Albemarle’s harvest work completely behind the scenes, but its chemicals go to work in a number of industries, from clean-fuel technologies to pharmaceuticals to fire safety. But lithium is at the heart of the bull case.
“The clear outlook on gripping vehicle adoption is ALB’s key driver, and we believe there is more upside risk for this trend to accelerate under a Blue Wave in the U.S.,” says CFRA Investigate.
8 of 66
Essex Material goods Trust
- Consecutive annual bonus increases: 28
Essex Material goods Trust (ESS), which was added to the Bonus Nobles in 2020, is a real estate investment trust (REIT) that invests in apartments primarily on the West Coast.
The REIT went public in 1994 and has been hiking its payout ever since. The most recent boost came in February 2022, when ESS lifted the weekly bonus by 5.3% to $2.20 per share.

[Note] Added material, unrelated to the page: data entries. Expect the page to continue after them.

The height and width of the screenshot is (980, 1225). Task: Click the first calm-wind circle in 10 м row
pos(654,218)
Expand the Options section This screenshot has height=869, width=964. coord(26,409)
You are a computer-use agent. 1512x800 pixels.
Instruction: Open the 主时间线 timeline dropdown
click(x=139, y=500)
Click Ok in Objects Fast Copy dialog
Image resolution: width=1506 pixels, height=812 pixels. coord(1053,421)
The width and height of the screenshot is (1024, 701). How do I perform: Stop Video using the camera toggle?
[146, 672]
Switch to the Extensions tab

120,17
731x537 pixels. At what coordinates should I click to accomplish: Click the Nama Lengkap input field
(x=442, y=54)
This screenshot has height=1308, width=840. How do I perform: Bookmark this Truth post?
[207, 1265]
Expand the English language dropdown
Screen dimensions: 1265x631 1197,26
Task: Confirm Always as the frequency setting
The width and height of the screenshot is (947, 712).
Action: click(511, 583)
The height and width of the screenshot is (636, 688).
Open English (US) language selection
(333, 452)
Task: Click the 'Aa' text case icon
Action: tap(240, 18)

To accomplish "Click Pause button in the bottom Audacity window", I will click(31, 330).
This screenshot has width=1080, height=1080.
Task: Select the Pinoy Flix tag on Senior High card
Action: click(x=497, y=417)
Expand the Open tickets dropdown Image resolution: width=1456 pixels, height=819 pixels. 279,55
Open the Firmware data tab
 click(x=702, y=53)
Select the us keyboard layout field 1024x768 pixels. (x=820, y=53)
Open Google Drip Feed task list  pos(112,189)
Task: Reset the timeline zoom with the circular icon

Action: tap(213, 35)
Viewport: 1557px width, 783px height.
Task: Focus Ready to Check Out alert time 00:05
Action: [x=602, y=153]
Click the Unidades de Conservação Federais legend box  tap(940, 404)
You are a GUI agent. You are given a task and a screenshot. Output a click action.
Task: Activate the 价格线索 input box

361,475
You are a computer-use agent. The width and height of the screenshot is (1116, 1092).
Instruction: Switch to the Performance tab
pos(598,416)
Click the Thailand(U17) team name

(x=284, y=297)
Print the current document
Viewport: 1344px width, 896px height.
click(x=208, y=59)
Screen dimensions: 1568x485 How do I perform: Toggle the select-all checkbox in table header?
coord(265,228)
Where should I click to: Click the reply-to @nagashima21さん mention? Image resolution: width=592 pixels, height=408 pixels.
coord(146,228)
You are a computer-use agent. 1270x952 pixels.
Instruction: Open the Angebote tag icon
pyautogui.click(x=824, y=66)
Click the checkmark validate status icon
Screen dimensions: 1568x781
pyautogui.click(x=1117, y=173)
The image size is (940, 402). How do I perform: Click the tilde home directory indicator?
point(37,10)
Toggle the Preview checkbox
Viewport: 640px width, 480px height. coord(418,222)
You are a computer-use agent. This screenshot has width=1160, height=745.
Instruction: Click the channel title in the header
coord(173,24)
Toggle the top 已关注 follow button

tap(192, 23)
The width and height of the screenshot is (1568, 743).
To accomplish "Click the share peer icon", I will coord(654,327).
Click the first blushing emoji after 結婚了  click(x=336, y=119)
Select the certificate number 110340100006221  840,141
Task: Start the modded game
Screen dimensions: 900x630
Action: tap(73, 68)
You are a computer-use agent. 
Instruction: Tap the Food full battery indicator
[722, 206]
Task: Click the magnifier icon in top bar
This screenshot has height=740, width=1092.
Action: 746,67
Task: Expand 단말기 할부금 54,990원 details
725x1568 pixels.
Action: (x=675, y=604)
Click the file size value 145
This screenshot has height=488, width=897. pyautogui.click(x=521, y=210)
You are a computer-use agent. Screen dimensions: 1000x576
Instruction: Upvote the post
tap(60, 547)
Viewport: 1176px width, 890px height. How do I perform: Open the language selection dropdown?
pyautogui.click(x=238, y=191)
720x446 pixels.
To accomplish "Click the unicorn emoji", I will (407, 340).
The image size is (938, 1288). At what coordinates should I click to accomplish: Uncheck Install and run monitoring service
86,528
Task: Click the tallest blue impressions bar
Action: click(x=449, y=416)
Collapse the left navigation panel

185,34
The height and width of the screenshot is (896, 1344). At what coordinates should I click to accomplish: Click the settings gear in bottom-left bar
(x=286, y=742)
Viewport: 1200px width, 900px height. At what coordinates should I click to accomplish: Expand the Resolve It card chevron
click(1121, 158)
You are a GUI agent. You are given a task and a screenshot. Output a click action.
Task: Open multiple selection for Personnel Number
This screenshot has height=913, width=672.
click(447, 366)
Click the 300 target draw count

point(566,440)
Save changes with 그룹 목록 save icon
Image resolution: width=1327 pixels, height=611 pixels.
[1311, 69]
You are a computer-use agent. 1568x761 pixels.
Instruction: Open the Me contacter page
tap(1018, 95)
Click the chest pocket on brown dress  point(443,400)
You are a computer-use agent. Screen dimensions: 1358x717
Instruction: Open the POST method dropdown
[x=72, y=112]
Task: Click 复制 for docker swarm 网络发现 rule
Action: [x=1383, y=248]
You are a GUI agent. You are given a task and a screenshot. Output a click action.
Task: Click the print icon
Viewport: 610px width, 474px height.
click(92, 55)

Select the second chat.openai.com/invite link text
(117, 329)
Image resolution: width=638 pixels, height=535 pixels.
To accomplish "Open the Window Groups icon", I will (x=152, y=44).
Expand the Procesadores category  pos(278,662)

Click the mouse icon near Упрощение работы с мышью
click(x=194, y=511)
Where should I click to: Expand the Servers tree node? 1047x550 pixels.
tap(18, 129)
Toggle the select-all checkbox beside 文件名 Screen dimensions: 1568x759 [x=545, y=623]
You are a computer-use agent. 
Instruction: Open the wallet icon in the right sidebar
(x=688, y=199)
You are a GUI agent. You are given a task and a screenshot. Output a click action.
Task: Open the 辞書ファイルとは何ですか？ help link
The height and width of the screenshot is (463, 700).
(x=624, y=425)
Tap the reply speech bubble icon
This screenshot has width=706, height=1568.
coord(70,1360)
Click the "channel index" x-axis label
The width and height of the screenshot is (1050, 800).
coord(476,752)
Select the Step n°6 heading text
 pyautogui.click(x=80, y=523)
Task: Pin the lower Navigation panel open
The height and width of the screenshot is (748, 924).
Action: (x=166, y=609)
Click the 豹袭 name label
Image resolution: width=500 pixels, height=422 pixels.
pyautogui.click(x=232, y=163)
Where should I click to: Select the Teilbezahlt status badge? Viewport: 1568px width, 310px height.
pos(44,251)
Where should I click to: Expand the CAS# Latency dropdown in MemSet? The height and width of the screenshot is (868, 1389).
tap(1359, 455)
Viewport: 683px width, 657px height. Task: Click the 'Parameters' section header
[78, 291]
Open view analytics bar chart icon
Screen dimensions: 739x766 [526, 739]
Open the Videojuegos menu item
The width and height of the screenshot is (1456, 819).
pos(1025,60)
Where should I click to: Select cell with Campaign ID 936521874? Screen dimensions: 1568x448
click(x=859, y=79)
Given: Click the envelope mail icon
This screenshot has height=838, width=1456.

Thanks to its steady and generous stream of bonus hikes, Essex boasts an annualized 10-year divided growth rate of 101%. Over 20 years, the company’s annualized bonus growth rate comes to nearly 200%.
9 of 66
NEW ARISTOCRAT: Brown & Brown
- Consecutive annual bonus increases: 28
Brown & Brown (BRO), which offers indemnity brokerage air force to both businesses and patrons, has been in surgical course of action since 1939, but its stock wasn’t added to the S&P 500 until 2021.
Happily for long-term bonus growth investors, BRO’s inclusion in the main target for U.S. equity routine also opened the door to the Bonus Nobles. Brown & Brown was added to the elite list of equity income stalwarts in 2022, thanks to its nearly three-decade streak of annual bonus increases.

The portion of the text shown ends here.